人口減少の兆しが見える大都市もある中、川崎市は150万人を超えた。人が集まり続ける同市。そのリーダーを決める市長選が8日、告示される。課題や選挙戦の構図を見た。

 住みたい街――。武蔵小杉は各種の民間調査で人気だ。しかし人口の大幅な増加は課題も生んでいる。
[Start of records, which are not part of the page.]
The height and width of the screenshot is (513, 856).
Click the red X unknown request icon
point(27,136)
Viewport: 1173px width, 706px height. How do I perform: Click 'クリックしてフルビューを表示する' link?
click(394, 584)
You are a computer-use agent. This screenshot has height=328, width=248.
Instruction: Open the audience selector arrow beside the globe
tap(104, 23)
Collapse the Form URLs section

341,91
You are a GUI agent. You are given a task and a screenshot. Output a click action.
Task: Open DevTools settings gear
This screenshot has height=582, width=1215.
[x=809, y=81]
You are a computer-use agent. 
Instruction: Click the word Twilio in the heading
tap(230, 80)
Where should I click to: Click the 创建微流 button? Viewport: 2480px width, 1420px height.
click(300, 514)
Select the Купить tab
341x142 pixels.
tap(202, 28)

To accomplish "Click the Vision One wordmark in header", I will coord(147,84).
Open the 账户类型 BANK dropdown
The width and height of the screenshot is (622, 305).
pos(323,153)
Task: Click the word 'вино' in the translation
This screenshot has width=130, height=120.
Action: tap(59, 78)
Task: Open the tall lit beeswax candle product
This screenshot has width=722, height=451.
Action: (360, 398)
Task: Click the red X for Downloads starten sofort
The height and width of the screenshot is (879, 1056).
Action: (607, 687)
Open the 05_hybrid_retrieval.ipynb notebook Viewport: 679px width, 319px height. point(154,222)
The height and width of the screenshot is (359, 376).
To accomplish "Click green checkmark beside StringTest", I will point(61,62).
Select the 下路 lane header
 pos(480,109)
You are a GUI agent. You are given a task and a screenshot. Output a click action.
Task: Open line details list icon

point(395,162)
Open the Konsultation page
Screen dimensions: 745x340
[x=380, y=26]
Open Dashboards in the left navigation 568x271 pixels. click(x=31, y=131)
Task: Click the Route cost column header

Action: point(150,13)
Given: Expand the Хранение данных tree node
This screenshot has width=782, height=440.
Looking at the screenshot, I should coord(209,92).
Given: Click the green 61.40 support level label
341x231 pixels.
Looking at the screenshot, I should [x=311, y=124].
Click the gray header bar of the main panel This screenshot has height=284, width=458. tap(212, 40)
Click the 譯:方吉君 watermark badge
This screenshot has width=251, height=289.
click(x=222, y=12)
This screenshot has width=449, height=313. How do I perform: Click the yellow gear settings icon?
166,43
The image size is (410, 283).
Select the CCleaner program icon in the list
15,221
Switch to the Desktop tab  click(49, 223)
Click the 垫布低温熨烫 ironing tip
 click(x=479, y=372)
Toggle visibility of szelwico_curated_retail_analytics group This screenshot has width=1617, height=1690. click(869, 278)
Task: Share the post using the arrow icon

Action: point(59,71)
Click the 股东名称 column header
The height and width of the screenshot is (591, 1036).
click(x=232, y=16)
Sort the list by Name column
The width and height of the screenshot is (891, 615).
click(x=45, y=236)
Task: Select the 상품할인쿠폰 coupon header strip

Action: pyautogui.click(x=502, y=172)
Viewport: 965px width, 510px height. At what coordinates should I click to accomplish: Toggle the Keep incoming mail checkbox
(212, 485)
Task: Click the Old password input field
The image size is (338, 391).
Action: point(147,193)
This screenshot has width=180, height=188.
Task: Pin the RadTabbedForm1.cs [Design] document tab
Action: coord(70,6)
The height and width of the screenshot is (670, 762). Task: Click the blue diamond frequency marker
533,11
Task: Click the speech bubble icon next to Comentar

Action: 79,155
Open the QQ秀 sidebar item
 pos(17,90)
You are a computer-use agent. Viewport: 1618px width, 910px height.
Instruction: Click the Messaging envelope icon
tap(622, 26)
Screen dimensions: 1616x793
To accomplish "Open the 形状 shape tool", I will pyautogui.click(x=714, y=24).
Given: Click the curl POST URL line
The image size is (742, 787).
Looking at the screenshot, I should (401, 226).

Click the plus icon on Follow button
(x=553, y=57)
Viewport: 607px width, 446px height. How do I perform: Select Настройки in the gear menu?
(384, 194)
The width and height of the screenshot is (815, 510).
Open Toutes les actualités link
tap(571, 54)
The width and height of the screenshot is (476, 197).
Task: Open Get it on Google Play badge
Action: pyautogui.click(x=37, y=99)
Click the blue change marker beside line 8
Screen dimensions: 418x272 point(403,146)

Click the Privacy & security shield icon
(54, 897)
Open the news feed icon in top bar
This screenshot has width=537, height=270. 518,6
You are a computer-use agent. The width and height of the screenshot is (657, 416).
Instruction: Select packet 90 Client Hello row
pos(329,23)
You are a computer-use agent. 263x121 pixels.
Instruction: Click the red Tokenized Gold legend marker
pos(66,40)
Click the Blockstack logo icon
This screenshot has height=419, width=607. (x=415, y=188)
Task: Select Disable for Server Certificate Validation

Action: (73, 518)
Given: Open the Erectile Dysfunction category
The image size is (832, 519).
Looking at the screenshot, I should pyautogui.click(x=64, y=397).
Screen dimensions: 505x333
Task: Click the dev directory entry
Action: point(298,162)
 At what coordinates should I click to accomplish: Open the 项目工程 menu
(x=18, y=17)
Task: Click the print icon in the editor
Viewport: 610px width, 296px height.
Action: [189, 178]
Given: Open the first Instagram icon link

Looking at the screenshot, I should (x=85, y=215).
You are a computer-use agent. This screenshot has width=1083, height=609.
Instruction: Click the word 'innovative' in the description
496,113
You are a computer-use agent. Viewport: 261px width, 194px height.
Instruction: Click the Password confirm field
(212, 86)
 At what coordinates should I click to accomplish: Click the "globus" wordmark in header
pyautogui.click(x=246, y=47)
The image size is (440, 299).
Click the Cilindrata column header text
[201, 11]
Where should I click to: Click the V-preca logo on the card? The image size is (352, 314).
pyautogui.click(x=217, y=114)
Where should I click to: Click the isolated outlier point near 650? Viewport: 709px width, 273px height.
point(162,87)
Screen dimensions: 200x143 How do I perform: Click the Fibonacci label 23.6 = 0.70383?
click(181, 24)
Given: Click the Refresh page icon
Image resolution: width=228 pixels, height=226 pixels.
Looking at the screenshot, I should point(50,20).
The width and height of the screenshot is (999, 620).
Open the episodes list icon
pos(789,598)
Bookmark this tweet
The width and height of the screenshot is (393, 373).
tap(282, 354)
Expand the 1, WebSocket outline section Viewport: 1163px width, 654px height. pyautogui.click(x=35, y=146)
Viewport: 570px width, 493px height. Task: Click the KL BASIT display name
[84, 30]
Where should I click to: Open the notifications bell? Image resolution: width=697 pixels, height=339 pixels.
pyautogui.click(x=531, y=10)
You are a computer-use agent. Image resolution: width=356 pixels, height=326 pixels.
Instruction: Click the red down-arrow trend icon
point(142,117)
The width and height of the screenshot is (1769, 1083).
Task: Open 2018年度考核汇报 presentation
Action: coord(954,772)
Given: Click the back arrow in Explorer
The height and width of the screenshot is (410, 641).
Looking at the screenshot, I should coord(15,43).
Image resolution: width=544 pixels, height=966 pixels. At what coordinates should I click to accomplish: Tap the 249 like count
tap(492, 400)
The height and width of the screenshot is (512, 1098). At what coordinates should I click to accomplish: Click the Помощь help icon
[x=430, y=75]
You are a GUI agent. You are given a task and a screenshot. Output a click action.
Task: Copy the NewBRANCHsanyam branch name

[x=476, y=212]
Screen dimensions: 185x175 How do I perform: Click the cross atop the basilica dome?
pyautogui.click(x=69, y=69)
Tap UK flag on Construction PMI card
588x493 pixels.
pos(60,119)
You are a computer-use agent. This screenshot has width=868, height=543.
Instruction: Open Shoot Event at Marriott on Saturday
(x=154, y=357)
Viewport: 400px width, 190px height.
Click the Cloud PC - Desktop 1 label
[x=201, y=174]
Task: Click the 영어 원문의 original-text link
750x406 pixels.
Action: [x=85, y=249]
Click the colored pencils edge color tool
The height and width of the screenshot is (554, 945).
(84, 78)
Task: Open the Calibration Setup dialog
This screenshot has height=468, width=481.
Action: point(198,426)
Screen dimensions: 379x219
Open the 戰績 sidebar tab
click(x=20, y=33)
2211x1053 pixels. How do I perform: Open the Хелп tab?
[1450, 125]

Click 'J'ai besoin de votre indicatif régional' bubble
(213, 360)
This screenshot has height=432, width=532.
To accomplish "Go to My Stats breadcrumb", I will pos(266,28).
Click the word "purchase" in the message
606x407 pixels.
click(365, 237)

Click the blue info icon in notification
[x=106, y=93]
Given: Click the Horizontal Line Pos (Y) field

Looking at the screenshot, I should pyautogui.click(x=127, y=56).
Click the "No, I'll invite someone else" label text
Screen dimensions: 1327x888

 JR武蔵小杉駅の平日朝。横須賀線の改札口に向かう人たちの長い行列ができる。

 川崎市中原区に住む男性(43)は、横須賀線で東京都内に通勤する。午前8時前に駅に着いて列に加わる。改札口に入るだけでも5分ほど待って、エスカレーターでホームにあがる。「ダイヤの乱れなどがあると、あっという間に列が伸びて改札までの時間はもっとかかります」

 2010年に横須賀線の新駅が武蔵小杉にできるまでは、南武線の向河原から川崎経由で東京に出ていた。通勤時間は短縮されたが、混雑はひどい。ホームはいつも人であふれ、「今も人が徐々に増えている」ように感じる。「ピリピリしているし、いつ事故が起きてもおかしくない」

 国土交通省の鉄道混雑率(16年度)では、JR横須賀線の武蔵小杉―西大井間が191%、JR南武線の武蔵中原―武蔵小杉が188%に達している。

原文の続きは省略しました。